Thank You for the link, but I don't have excel. I tried to do it with pencil & paper, but Got totally confused. I hate to ask you to do it for me, but ---- that's what I'm asking :roll:

I think my finished row count would be 230

I really appreciate all your help, and everyone else, too.

Thanks Again,
Peggy


----------



## britgirl

sewnhair said:


> stevieland said:
> 
> 
> 
> 
> 
> sewnhair said:
> 
> 
> 
> Hi Dee and Shawlettes,
> 
> I'm back!! Got sick and haven't even touched my computer in what feels like ages.....but I have been knitting. I've started a second Ashton, and I'm making it bigger; so of course I have a question.
> 
> I have completed 9 repeats of chart 2, and would like to do 2 more repeats of chart 2, and hopefully 4 repeats of the leaves.
> 
> I started out with 925 yards of yarn and I now have about 550 yards left.
> 
> It seems that I should have enough yarn, but I really don't want to come up short and then have to frog. I would use the Shawl Progress Chart, but can't get it to download.
> 
> Thanks in Advance,
> Peggy
> 
> 
> 
> Welcome back!!! You probably have this link, but here it is just in case:
> www.rose-kim.com/blogpics/shawl percentage.xls
> 
> You would have to have excel in some form to get it to load. I've loaded it on about 4 different computers with no problem.
> 
> If you can't get it to load, let me know and I'll run it through. If you happen to have your anticipated row count figured out already that info would be great, if not, I'll figure it out.
> 
> Click to expand...
> 
> Hi Dee,
> 
> Thank You for the link, but I don't have excel. I tried to do it with pencil & paper, but Got totally confused. I hate to ask you to do it for me, but ---- that's what I'm asking :roll:
> 
> I think my finished row count would be 230
> 
> I really appreciate all your help, and everyone else, too.
> 
> Thanks Again,
> Peggy
Click to expand...

When you say 4 repeats of leaves, do you mean all of chart 3 (24 rows x 4?)?

I counted chart 1 26 rows
9 repeats chart 2 108 rows
Transition chart 2a 12 rows
4 repeats of chart 3 96 rows
Chart 4 17 rows

If that was what you meant, I got total of 259 rows.
If you just completed 9th repeat of chart 2, that would mean you have completed 134 rows, and per that caculator that would mean you have completed 24.8%, if I understood it correctly. Of course you have much larger rows still to do.

Hope that is of some help.

I just started on another Ashton myself today and am hoping to increase repeats of 2nd chart and maybe extra partial repeats of chart 3.

Sue


----------



## sewnhair

Hi Sue,

Thank You for your help. I'm hoping to do all of chart 3 once, then repeat rows 15 thru 24 3 times. 

I just love Dee's patterns, and all the help & advice she gives us ----- and of course, all KPers are just the best!!!!
+++
• WORK TO COMPLETE: Write out the passage from the shawl knitting thread word for word, starting at "## sewnhair" and ending at "just the best!!!!".

• SUPPLIED INFORMATION:
+++
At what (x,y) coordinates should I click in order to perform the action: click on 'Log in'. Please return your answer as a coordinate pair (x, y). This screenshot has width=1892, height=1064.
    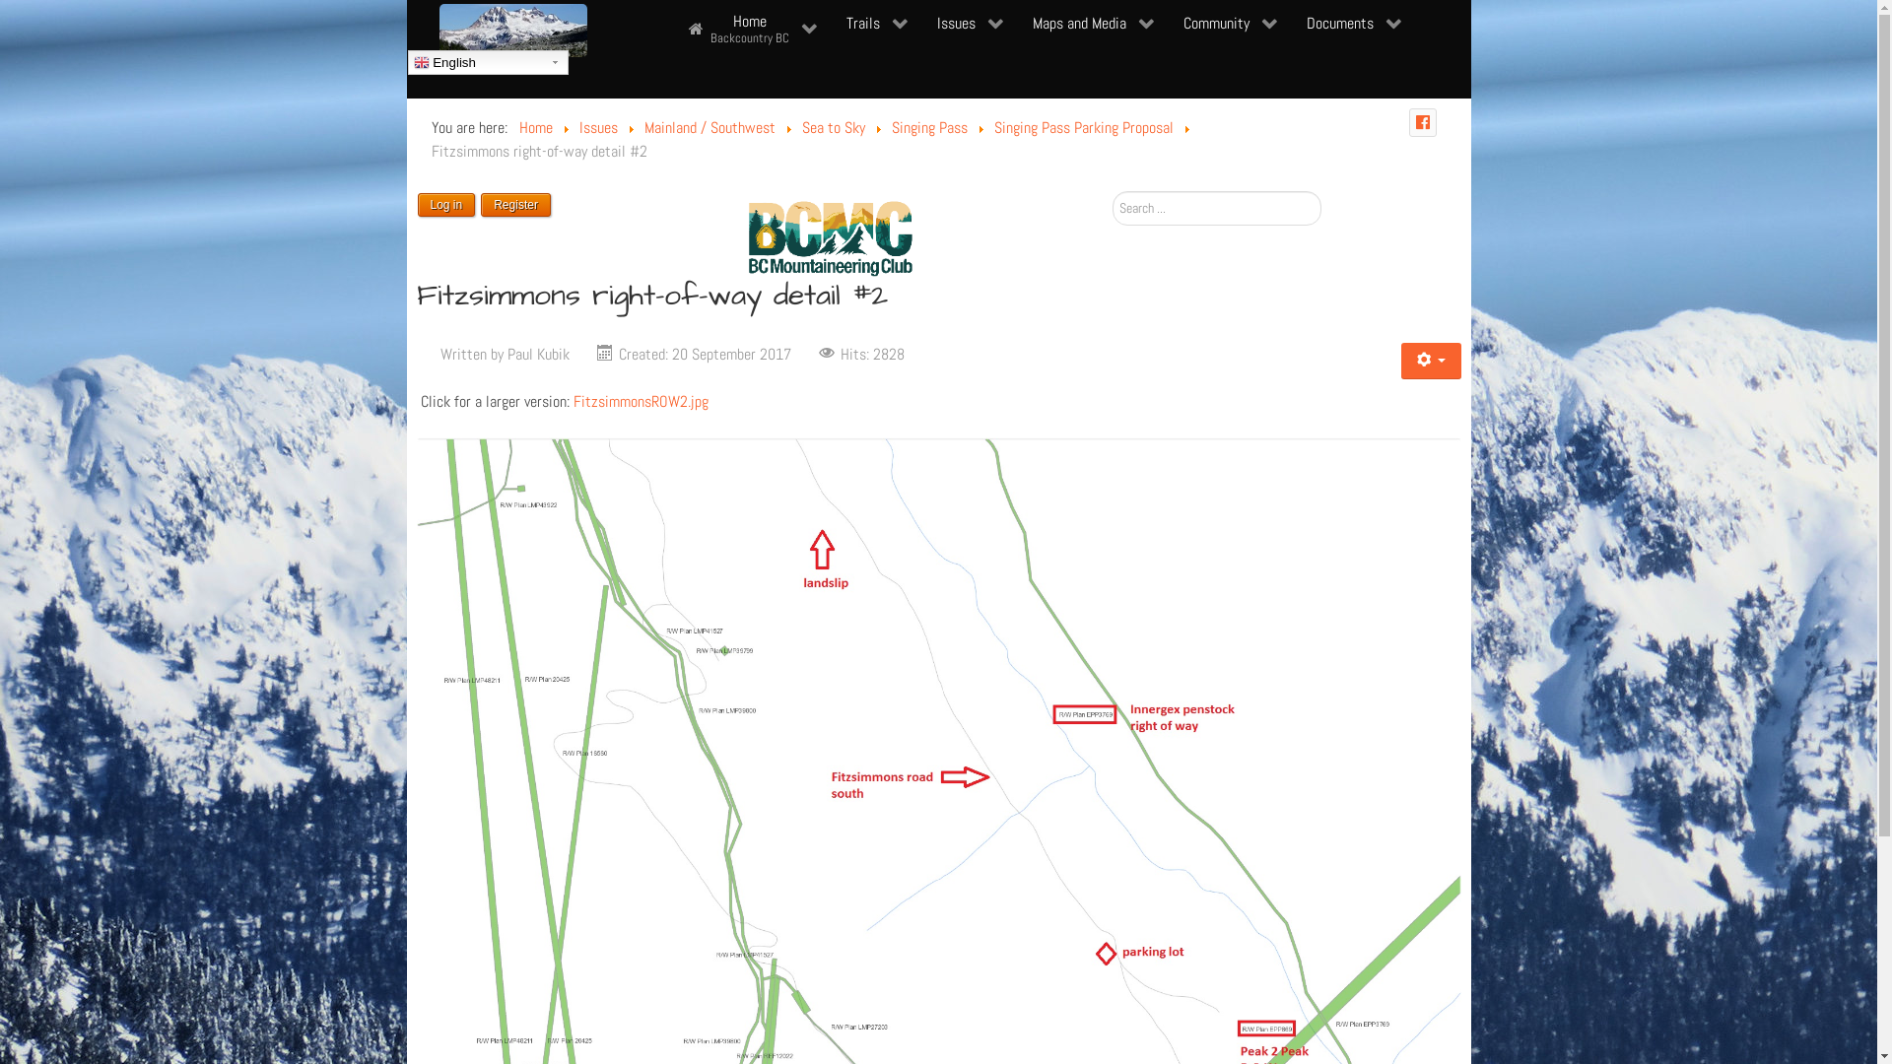
    Looking at the image, I should click on (416, 204).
+++
• REPLY:
## sewnhair

Hi Sue,

Thank You for your help. I'm hoping to do all of chart 3 once, then repeat rows 15 thru 24 3 times. 

I just love Dee's patterns, and all the help & advice she gives us ----- and of course, all KPers are just the best!!!!